╭─ Information provided
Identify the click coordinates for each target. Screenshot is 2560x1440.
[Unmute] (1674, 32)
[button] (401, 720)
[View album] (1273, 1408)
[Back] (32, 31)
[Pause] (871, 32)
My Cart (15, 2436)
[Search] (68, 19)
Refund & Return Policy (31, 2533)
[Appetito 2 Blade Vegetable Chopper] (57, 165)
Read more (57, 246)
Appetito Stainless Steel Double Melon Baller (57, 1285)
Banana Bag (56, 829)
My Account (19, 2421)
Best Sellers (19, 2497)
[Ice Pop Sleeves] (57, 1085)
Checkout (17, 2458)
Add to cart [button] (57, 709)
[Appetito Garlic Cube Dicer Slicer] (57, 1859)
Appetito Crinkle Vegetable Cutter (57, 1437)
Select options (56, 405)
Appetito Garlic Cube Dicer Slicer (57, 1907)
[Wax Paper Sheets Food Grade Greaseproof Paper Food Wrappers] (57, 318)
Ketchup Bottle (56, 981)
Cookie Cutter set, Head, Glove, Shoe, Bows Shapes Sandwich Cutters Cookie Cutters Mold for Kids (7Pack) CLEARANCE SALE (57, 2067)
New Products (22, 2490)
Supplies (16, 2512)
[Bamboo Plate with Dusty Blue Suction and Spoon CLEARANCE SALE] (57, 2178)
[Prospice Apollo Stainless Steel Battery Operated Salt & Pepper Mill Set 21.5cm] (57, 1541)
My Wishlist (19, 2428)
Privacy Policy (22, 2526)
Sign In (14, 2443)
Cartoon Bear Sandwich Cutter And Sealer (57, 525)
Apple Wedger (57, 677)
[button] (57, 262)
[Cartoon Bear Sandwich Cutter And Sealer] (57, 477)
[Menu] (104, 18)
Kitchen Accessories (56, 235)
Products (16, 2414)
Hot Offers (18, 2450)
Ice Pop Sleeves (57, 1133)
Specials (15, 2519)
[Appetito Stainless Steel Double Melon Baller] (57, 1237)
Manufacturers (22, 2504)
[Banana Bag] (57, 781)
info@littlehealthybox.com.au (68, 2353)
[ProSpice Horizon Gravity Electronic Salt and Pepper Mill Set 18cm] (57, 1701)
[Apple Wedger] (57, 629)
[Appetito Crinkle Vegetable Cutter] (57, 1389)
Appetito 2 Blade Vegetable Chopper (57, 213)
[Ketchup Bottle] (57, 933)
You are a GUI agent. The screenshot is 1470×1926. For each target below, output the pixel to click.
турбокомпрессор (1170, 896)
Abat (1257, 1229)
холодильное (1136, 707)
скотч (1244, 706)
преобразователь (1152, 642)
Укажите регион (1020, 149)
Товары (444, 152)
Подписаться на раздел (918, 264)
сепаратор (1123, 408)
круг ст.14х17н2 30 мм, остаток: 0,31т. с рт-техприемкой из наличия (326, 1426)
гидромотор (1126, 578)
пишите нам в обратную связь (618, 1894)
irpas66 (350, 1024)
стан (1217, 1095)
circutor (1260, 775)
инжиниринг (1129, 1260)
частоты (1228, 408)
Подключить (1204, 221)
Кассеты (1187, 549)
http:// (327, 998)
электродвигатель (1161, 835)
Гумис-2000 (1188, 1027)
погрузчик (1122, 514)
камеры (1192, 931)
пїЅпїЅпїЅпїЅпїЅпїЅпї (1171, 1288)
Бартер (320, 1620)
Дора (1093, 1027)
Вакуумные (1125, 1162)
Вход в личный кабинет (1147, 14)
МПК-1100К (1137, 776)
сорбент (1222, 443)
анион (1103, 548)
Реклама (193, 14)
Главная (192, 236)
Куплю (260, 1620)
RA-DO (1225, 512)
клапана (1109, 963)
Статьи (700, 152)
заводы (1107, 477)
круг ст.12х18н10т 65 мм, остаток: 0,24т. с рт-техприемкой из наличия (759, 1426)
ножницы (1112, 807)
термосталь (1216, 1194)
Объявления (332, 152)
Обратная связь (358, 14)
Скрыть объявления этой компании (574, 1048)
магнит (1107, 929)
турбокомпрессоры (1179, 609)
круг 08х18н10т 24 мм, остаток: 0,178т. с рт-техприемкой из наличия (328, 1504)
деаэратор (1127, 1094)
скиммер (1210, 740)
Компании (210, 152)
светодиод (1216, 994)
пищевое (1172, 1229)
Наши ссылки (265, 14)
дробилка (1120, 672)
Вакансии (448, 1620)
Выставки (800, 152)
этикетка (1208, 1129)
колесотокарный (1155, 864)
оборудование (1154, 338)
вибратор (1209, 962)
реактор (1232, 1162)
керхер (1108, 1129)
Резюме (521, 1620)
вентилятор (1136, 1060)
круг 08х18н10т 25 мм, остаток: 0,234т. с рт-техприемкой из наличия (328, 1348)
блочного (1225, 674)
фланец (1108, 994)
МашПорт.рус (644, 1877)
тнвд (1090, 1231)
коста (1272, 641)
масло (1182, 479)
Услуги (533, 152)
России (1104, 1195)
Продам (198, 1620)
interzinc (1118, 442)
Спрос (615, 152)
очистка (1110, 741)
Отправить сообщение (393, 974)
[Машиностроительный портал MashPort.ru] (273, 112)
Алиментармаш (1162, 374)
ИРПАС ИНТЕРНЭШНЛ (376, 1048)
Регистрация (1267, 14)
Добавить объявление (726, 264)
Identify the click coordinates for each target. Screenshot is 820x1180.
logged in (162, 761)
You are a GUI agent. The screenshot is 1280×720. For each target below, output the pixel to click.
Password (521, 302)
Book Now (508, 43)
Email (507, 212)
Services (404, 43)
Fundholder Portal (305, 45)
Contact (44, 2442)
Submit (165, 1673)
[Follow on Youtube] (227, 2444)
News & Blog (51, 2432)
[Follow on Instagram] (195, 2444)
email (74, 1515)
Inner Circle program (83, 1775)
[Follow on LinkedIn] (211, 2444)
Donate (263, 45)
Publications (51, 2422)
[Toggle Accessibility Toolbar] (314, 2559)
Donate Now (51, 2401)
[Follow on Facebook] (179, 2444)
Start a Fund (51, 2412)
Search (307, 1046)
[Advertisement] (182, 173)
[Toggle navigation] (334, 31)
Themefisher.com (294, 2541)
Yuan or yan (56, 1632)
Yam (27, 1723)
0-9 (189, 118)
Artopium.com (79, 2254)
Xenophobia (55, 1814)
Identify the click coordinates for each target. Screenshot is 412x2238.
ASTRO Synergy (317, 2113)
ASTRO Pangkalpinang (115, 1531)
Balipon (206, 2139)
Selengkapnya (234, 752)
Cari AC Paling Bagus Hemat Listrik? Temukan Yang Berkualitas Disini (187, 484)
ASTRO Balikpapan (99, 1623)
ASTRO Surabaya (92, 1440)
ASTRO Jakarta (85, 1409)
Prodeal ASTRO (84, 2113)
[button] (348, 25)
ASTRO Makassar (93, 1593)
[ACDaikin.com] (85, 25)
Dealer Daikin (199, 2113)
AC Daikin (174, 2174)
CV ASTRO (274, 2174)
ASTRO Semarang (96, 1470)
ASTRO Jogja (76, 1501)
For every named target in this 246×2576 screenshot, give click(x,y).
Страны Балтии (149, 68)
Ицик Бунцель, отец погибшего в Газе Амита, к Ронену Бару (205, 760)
╰─
Task to complete:
The data above should be output exactly, with each line intact.

Problem solution:
Identify the click coordinates for each target. Screenshot is 2560x1440.
[Unmute] (1674, 32)
[button] (401, 720)
[View album] (1273, 1408)
[Back] (32, 31)
[Pause] (871, 32)
My Cart (15, 2436)
[Search] (68, 19)
Refund & Return Policy (31, 2533)
[Appetito 2 Blade Vegetable Chopper] (57, 165)
Read more (57, 246)
Appetito Stainless Steel Double Melon Baller (57, 1285)
Banana Bag (56, 829)
My Account (19, 2421)
Best Sellers (19, 2497)
[Ice Pop Sleeves] (57, 1085)
Checkout (17, 2458)
Add to cart [button] (57, 709)
[Appetito Garlic Cube Dicer Slicer] (57, 1859)
Appetito Crinkle Vegetable Cutter (57, 1437)
Select options (56, 405)
Appetito Garlic Cube Dicer Slicer (57, 1907)
[Wax Paper Sheets Food Grade Greaseproof Paper Food Wrappers] (57, 318)
Ketchup Bottle (56, 981)
Cookie Cutter set, Head, Glove, Shoe, Bows Shapes Sandwich Cutters Cookie Cutters Mold for Kids (7Pack) CLEARANCE SALE (57, 2067)
New Products (22, 2490)
Supplies (16, 2512)
[Bamboo Plate with Dusty Blue Suction and Spoon CLEARANCE SALE] (57, 2178)
[Prospice Apollo Stainless Steel Battery Operated Salt & Pepper Mill Set 21.5cm] (57, 1541)
My Wishlist (19, 2428)
Privacy Policy (22, 2526)
Sign In (14, 2443)
Cartoon Bear Sandwich Cutter And Sealer (57, 525)
Apple Wedger (57, 677)
[button] (57, 262)
[Cartoon Bear Sandwich Cutter And Sealer] (57, 477)
[Menu] (104, 18)
Kitchen Accessories (56, 235)
Products (16, 2414)
Hot Offers (18, 2450)
Ice Pop Sleeves (57, 1133)
Specials (15, 2519)
[Appetito Stainless Steel Double Melon Baller] (57, 1237)
Manufacturers (22, 2504)
[Banana Bag] (57, 781)
info@littlehealthybox.com.au (68, 2353)
[ProSpice Horizon Gravity Electronic Salt and Pepper Mill Set 18cm] (57, 1701)
[Apple Wedger] (57, 629)
[Appetito Crinkle Vegetable Cutter] (57, 1389)
Appetito 2 Blade Vegetable Chopper (57, 213)
[Ketchup Bottle] (57, 933)
You are a GUI agent. The screenshot is 1470×1926. For each target below, output the pixel to click.
турбокомпрессор (1170, 896)
Abat (1257, 1229)
холодильное (1136, 707)
скотч (1244, 706)
преобразователь (1152, 642)
Укажите регион (1020, 149)
Товары (444, 152)
Подписаться на раздел (918, 264)
сепаратор (1123, 408)
круг ст.14х17н2 30 мм, остаток: 0,31т. с рт-техприемкой из наличия (326, 1426)
гидромотор (1126, 578)
пишите нам в обратную связь (618, 1894)
irpas66 (350, 1024)
стан (1217, 1095)
circutor (1260, 775)
инжиниринг (1129, 1260)
частоты (1228, 408)
Подключить (1204, 221)
Кассеты (1187, 549)
http:// (327, 998)
электродвигатель (1161, 835)
Гумис-2000 (1188, 1027)
погрузчик (1122, 514)
камеры (1192, 931)
пїЅпїЅпїЅпїЅпїЅпїЅпї (1171, 1288)
Бартер (320, 1620)
Дора (1093, 1027)
Вакуумные (1125, 1162)
Вход в личный кабинет (1147, 14)
МПК-1100К (1137, 776)
сорбент (1222, 443)
анион (1103, 548)
Реклама (193, 14)
Главная (192, 236)
Куплю (260, 1620)
RA-DO (1225, 512)
клапана (1109, 963)
Статьи (700, 152)
заводы (1107, 477)
круг ст.12х18н10т 65 мм, остаток: 0,24т. с рт-техприемкой из наличия (759, 1426)
ножницы (1112, 807)
термосталь (1216, 1194)
Объявления (332, 152)
Обратная связь (358, 14)
Скрыть объявления этой компании (574, 1048)
магнит (1107, 929)
турбокомпрессоры (1179, 609)
круг 08х18н10т 24 мм, остаток: 0,178т. с рт-техприемкой из наличия (328, 1504)
деаэратор (1127, 1094)
скиммер (1210, 740)
Компании (210, 152)
светодиод (1216, 994)
пищевое (1172, 1229)
Наши ссылки (265, 14)
дробилка (1120, 672)
Вакансии (448, 1620)
Выставки (800, 152)
этикетка (1208, 1129)
колесотокарный (1155, 864)
оборудование (1154, 338)
вибратор (1209, 962)
реактор (1232, 1162)
керхер (1108, 1129)
Резюме (521, 1620)
вентилятор (1136, 1060)
круг 08х18н10т 25 мм, остаток: 0,234т. с рт-техприемкой из наличия (328, 1348)
блочного (1225, 674)
фланец (1108, 994)
МашПорт.рус (644, 1877)
тнвд (1090, 1231)
коста (1272, 641)
масло (1182, 479)
Услуги (533, 152)
России (1104, 1195)
Продам (198, 1620)
interzinc (1118, 442)
Спрос (615, 152)
очистка (1110, 741)
Отправить сообщение (393, 974)
[Машиностроительный портал MashPort.ru] (273, 112)
Алиментармаш (1162, 374)
ИРПАС ИНТЕРНЭШНЛ (376, 1048)
Регистрация (1267, 14)
Добавить объявление (726, 264)
Identify the click coordinates for each target. Screenshot is 820x1180.
logged in (162, 761)
You are a GUI agent. The screenshot is 1280×720. For each target below, output the pixel to click.
Password (521, 302)
Book Now (508, 43)
Email (507, 212)
Services (404, 43)
Fundholder Portal (305, 45)
Contact (44, 2442)
Submit (165, 1673)
[Follow on Youtube] (227, 2444)
News & Blog (51, 2432)
[Follow on Instagram] (195, 2444)
email (74, 1515)
Inner Circle program (83, 1775)
[Follow on LinkedIn] (211, 2444)
Donate (263, 45)
Publications (51, 2422)
[Toggle Accessibility Toolbar] (314, 2559)
Donate Now (51, 2401)
[Follow on Facebook] (179, 2444)
Start a Fund (51, 2412)
Search (307, 1046)
[Advertisement] (182, 173)
[Toggle navigation] (334, 31)
Themefisher.com (294, 2541)
Yuan or yan (56, 1632)
Yam (27, 1723)
0-9 (189, 118)
Artopium.com (79, 2254)
Xenophobia (55, 1814)
Identify the click coordinates for each target. Screenshot is 412x2238.
ASTRO Synergy (317, 2113)
ASTRO Pangkalpinang (115, 1531)
Balipon (206, 2139)
Selengkapnya (234, 752)
Cari AC Paling Bagus Hemat Listrik? Temukan Yang Berkualitas Disini (187, 484)
ASTRO Balikpapan (99, 1623)
ASTRO Surabaya (92, 1440)
ASTRO Jakarta (85, 1409)
Prodeal ASTRO (84, 2113)
[button] (348, 25)
ASTRO Makassar (93, 1593)
[ACDaikin.com] (85, 25)
Dealer Daikin (199, 2113)
AC Daikin (174, 2174)
CV ASTRO (274, 2174)
ASTRO Semarang (96, 1470)
ASTRO Jogja (76, 1501)
For every named target in this 246×2576 screenshot, give click(x,y).
Страны Балтии (149, 68)
Ицик Бунцель, отец погибшего в Газе Амита, к Ронену Бару (205, 760)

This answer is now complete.